EXCERPTED DATA:
******************************
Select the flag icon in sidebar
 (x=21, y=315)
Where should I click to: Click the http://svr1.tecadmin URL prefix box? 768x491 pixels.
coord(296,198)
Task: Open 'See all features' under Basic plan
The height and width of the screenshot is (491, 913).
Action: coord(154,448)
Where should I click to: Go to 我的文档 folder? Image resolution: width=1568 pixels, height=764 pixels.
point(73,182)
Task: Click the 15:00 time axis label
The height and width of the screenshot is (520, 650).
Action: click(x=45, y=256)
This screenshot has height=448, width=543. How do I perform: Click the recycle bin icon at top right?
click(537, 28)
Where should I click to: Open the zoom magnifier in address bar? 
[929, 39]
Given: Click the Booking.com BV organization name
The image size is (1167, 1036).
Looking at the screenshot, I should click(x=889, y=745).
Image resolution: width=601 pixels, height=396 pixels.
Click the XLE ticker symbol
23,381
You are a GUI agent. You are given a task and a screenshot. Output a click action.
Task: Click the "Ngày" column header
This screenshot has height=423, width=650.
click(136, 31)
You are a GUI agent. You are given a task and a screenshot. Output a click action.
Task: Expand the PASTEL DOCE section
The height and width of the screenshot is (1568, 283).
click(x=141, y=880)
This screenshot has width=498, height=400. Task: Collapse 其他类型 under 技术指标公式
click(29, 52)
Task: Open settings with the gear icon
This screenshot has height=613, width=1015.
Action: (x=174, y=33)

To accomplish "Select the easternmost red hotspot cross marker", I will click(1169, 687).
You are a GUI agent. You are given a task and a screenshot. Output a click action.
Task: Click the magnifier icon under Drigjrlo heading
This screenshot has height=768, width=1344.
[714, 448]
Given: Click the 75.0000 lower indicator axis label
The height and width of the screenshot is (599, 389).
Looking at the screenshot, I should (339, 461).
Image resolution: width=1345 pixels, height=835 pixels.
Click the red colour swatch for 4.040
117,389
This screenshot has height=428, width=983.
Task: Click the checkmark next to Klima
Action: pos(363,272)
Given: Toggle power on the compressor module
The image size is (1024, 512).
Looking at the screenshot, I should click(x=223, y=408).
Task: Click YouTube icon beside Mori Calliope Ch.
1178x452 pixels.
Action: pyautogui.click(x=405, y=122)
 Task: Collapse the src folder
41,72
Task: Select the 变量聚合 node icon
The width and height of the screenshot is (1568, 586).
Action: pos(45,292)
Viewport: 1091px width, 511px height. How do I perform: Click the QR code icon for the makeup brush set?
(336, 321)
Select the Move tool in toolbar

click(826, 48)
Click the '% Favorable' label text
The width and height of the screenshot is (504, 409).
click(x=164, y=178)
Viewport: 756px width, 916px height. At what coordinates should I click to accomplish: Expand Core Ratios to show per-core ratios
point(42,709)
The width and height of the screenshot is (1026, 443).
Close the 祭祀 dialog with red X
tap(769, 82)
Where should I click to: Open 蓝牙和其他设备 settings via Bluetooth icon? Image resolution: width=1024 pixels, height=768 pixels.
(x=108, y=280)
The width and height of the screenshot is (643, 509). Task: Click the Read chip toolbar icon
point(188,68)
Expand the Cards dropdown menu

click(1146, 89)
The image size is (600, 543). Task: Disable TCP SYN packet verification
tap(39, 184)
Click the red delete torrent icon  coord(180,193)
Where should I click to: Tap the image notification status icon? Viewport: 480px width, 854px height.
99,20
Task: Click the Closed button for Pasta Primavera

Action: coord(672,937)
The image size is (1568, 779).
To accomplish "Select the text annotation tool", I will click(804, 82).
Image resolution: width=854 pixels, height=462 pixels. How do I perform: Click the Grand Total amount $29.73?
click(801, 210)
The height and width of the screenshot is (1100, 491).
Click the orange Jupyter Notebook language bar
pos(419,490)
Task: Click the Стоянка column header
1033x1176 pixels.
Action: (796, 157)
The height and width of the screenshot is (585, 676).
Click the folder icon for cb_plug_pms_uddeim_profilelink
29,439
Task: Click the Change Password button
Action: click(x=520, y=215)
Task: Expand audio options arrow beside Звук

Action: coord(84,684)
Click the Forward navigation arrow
******************************
TASK TO CARRY OUT: Each line holding "label" in the records should be copied out.

WORKED SOLUTION:
Task: Click the 15:00 time axis label
Given: Click the 75.0000 lower indicator axis label
Click the '% Favorable' label text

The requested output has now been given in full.